Task requirements:
Read the data and repeat it in full, exactly.

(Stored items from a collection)
■ ■ ■ ■ ■
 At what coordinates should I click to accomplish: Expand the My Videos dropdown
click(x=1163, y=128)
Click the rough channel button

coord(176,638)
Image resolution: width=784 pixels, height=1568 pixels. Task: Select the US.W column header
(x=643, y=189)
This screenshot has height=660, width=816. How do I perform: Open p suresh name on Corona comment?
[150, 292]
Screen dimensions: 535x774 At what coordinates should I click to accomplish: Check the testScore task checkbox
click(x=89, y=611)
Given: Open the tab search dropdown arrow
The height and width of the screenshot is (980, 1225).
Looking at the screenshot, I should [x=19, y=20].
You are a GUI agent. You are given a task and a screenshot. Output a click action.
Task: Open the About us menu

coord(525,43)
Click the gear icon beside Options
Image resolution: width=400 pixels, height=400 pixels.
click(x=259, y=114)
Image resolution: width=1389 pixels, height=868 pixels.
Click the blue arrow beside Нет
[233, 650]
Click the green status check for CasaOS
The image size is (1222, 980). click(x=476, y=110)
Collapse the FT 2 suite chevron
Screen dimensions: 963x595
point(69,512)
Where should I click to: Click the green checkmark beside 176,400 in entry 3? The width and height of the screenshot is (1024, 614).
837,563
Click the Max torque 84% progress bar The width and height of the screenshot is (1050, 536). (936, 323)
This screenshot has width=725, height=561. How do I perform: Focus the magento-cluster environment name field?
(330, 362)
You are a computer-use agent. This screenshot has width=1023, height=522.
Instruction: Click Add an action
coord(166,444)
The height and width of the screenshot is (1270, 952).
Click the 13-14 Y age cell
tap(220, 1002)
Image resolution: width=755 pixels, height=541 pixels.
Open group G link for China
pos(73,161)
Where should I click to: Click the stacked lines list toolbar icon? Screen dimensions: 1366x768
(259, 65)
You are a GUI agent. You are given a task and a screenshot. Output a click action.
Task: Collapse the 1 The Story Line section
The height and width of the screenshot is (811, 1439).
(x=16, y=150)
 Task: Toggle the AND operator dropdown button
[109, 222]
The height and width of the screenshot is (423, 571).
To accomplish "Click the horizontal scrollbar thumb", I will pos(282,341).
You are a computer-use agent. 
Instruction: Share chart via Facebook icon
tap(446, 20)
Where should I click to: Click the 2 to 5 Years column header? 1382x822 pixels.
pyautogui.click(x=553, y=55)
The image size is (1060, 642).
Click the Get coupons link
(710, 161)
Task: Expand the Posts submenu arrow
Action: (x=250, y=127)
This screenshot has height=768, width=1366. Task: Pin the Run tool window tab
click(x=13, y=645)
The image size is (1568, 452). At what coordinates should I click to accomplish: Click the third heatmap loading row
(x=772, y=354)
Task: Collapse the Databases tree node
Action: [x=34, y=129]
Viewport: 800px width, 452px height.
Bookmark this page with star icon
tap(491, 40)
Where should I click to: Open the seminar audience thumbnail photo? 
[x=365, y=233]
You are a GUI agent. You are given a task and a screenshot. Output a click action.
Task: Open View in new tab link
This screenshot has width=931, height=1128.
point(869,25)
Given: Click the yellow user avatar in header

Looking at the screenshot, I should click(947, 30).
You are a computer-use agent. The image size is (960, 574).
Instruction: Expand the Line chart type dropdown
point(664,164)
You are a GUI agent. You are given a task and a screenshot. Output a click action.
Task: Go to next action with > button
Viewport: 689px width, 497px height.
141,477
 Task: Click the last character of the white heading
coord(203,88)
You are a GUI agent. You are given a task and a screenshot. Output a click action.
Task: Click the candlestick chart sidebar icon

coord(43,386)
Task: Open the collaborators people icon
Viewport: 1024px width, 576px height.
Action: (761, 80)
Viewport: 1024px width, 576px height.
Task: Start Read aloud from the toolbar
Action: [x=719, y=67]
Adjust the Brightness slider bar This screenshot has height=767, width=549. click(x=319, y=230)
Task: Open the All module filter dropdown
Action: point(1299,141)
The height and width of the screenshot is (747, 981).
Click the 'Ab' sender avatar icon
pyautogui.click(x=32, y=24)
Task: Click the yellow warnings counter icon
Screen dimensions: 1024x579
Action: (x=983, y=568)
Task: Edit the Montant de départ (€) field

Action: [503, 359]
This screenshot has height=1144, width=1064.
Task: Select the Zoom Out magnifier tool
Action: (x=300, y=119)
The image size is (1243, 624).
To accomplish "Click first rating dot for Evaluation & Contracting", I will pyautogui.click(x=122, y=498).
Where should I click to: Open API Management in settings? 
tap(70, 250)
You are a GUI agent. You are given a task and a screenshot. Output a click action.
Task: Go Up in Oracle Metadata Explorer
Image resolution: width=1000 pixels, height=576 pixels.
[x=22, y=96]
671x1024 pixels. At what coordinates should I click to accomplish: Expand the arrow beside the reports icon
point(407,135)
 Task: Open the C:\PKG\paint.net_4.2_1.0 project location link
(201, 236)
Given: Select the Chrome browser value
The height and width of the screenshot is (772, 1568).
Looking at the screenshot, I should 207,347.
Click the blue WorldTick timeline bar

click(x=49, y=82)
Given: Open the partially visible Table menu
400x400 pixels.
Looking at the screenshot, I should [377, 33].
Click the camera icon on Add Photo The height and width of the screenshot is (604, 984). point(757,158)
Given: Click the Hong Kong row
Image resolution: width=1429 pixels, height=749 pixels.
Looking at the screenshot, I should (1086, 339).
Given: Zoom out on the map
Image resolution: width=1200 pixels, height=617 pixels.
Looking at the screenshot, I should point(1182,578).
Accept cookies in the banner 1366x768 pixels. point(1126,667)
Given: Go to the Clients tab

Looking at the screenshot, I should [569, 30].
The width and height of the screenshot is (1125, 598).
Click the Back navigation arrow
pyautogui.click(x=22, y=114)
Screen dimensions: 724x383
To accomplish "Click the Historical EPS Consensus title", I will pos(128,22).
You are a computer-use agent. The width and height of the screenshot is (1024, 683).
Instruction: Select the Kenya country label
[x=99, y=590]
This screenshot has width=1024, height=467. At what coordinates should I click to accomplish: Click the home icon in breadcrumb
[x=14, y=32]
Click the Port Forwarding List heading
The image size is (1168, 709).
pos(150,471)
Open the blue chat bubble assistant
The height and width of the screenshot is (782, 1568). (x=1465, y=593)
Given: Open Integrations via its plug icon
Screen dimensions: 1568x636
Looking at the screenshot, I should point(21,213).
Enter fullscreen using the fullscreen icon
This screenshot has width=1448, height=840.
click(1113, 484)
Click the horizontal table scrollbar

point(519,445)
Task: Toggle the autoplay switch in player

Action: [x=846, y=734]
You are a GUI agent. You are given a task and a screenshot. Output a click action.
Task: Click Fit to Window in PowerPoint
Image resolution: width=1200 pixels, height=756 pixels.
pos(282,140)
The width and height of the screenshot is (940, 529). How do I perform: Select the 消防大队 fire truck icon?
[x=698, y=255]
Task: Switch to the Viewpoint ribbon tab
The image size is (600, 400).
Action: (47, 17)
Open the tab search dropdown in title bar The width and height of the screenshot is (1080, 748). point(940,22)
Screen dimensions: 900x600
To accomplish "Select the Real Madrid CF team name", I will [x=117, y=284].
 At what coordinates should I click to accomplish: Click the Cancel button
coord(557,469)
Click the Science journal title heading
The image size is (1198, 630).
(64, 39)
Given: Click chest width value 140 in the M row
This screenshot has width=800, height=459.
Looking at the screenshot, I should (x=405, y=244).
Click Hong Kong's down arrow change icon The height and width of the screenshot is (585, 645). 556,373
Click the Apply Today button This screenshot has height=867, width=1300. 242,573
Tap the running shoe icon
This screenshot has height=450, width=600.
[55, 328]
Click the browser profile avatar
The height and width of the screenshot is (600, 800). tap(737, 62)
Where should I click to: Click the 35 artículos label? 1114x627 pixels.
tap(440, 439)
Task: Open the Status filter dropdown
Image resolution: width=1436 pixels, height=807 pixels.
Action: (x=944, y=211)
■ ■ ■ ■ ■
Task answer:
 At what coordinates should I click to accomplish: Expand the My Videos dropdown
click(x=1163, y=128)
Click the rough channel button

coord(176,638)
Image resolution: width=784 pixels, height=1568 pixels. Task: Select the US.W column header
(x=643, y=189)
This screenshot has height=660, width=816. How do I perform: Open p suresh name on Corona comment?
[150, 292]
Screen dimensions: 535x774 At what coordinates should I click to accomplish: Check the testScore task checkbox
click(x=89, y=611)
Given: Open the tab search dropdown arrow
The height and width of the screenshot is (980, 1225).
Looking at the screenshot, I should [x=19, y=20].
You are a GUI agent. You are given a task and a screenshot. Output a click action.
Task: Open the About us menu

coord(525,43)
Click the gear icon beside Options
Image resolution: width=400 pixels, height=400 pixels.
click(x=259, y=114)
Image resolution: width=1389 pixels, height=868 pixels.
Click the blue arrow beside Нет
[233, 650]
Click the green status check for CasaOS
The image size is (1222, 980). click(x=476, y=110)
Collapse the FT 2 suite chevron
Screen dimensions: 963x595
point(69,512)
Where should I click to: Click the green checkmark beside 176,400 in entry 3? The width and height of the screenshot is (1024, 614).
837,563
Click the Max torque 84% progress bar The width and height of the screenshot is (1050, 536). (936, 323)
This screenshot has width=725, height=561. How do I perform: Focus the magento-cluster environment name field?
(330, 362)
You are a computer-use agent. This screenshot has width=1023, height=522.
Instruction: Click Add an action
coord(166,444)
The height and width of the screenshot is (1270, 952).
Click the 13-14 Y age cell
tap(220, 1002)
Image resolution: width=755 pixels, height=541 pixels.
Open group G link for China
pos(73,161)
Where should I click to: Click the stacked lines list toolbar icon? Screen dimensions: 1366x768
(259, 65)
You are a GUI agent. You are given a task and a screenshot. Output a click action.
Task: Collapse the 1 The Story Line section
The height and width of the screenshot is (811, 1439).
(x=16, y=150)
 Task: Toggle the AND operator dropdown button
[109, 222]
The height and width of the screenshot is (423, 571).
To accomplish "Click the horizontal scrollbar thumb", I will pos(282,341).
You are a computer-use agent. 
Instruction: Share chart via Facebook icon
tap(446, 20)
Where should I click to: Click the 2 to 5 Years column header? 1382x822 pixels.
pyautogui.click(x=553, y=55)
The image size is (1060, 642).
Click the Get coupons link
(710, 161)
Task: Expand the Posts submenu arrow
Action: (x=250, y=127)
This screenshot has height=768, width=1366. Task: Pin the Run tool window tab
click(x=13, y=645)
The image size is (1568, 452). At what coordinates should I click to accomplish: Click the third heatmap loading row
(x=772, y=354)
Task: Collapse the Databases tree node
Action: [x=34, y=129]
Viewport: 800px width, 452px height.
Bookmark this page with star icon
tap(491, 40)
Where should I click to: Open the seminar audience thumbnail photo? 
[x=365, y=233]
You are a GUI agent. You are given a task and a screenshot. Output a click action.
Task: Open View in new tab link
This screenshot has width=931, height=1128.
point(869,25)
Given: Click the yellow user avatar in header

Looking at the screenshot, I should click(947, 30).
You are a computer-use agent. The image size is (960, 574).
Instruction: Expand the Line chart type dropdown
point(664,164)
You are a GUI agent. You are given a task and a screenshot. Output a click action.
Task: Go to next action with > button
Viewport: 689px width, 497px height.
141,477
 Task: Click the last character of the white heading
coord(203,88)
You are a GUI agent. You are given a task and a screenshot. Output a click action.
Task: Click the candlestick chart sidebar icon

coord(43,386)
Task: Open the collaborators people icon
Viewport: 1024px width, 576px height.
Action: (761, 80)
Viewport: 1024px width, 576px height.
Task: Start Read aloud from the toolbar
Action: [x=719, y=67]
Adjust the Brightness slider bar This screenshot has height=767, width=549. click(x=319, y=230)
Task: Open the All module filter dropdown
Action: point(1299,141)
The height and width of the screenshot is (747, 981).
Click the 'Ab' sender avatar icon
pyautogui.click(x=32, y=24)
Task: Click the yellow warnings counter icon
Screen dimensions: 1024x579
Action: (x=983, y=568)
Task: Edit the Montant de départ (€) field

Action: [503, 359]
This screenshot has height=1144, width=1064.
Task: Select the Zoom Out magnifier tool
Action: (x=300, y=119)
The image size is (1243, 624).
To accomplish "Click first rating dot for Evaluation & Contracting", I will pyautogui.click(x=122, y=498).
Where should I click to: Open API Management in settings? 
tap(70, 250)
You are a GUI agent. You are given a task and a screenshot. Output a click action.
Task: Go Up in Oracle Metadata Explorer
Image resolution: width=1000 pixels, height=576 pixels.
[x=22, y=96]
671x1024 pixels. At what coordinates should I click to accomplish: Expand the arrow beside the reports icon
point(407,135)
 Task: Open the C:\PKG\paint.net_4.2_1.0 project location link
(201, 236)
Given: Select the Chrome browser value
The height and width of the screenshot is (772, 1568).
Looking at the screenshot, I should 207,347.
Click the blue WorldTick timeline bar

click(x=49, y=82)
Given: Open the partially visible Table menu
400x400 pixels.
Looking at the screenshot, I should [377, 33].
Click the camera icon on Add Photo The height and width of the screenshot is (604, 984). point(757,158)
Given: Click the Hong Kong row
Image resolution: width=1429 pixels, height=749 pixels.
Looking at the screenshot, I should (1086, 339).
Given: Zoom out on the map
Image resolution: width=1200 pixels, height=617 pixels.
Looking at the screenshot, I should point(1182,578).
Accept cookies in the banner 1366x768 pixels. point(1126,667)
Given: Go to the Clients tab

Looking at the screenshot, I should [569, 30].
The width and height of the screenshot is (1125, 598).
Click the Back navigation arrow
pyautogui.click(x=22, y=114)
Screen dimensions: 724x383
To accomplish "Click the Historical EPS Consensus title", I will pos(128,22).
You are a computer-use agent. The width and height of the screenshot is (1024, 683).
Instruction: Select the Kenya country label
[x=99, y=590]
This screenshot has width=1024, height=467. At what coordinates should I click to accomplish: Click the home icon in breadcrumb
[x=14, y=32]
Click the Port Forwarding List heading
The image size is (1168, 709).
pos(150,471)
Open the blue chat bubble assistant
The height and width of the screenshot is (782, 1568). (x=1465, y=593)
Given: Open Integrations via its plug icon
Screen dimensions: 1568x636
Looking at the screenshot, I should point(21,213).
Enter fullscreen using the fullscreen icon
This screenshot has width=1448, height=840.
click(1113, 484)
Click the horizontal table scrollbar

point(519,445)
Task: Toggle the autoplay switch in player

Action: [x=846, y=734]
You are a GUI agent. You are given a task and a screenshot. Output a click action.
Task: Click Fit to Window in PowerPoint
Image resolution: width=1200 pixels, height=756 pixels.
pos(282,140)
The width and height of the screenshot is (940, 529). How do I perform: Select the 消防大队 fire truck icon?
[x=698, y=255]
Task: Switch to the Viewpoint ribbon tab
The image size is (600, 400).
Action: (47, 17)
Open the tab search dropdown in title bar The width and height of the screenshot is (1080, 748). point(940,22)
Screen dimensions: 900x600
To accomplish "Select the Real Madrid CF team name", I will [x=117, y=284].
 At what coordinates should I click to accomplish: Click the Cancel button
coord(557,469)
Click the Science journal title heading
The image size is (1198, 630).
(64, 39)
Given: Click chest width value 140 in the M row
This screenshot has width=800, height=459.
Looking at the screenshot, I should (x=405, y=244).
Click Hong Kong's down arrow change icon The height and width of the screenshot is (585, 645). 556,373
Click the Apply Today button This screenshot has height=867, width=1300. 242,573
Tap the running shoe icon
This screenshot has height=450, width=600.
[55, 328]
Click the browser profile avatar
The height and width of the screenshot is (600, 800). tap(737, 62)
Where should I click to: Click the 35 artículos label? 1114x627 pixels.
tap(440, 439)
Task: Open the Status filter dropdown
Image resolution: width=1436 pixels, height=807 pixels.
Action: (x=944, y=211)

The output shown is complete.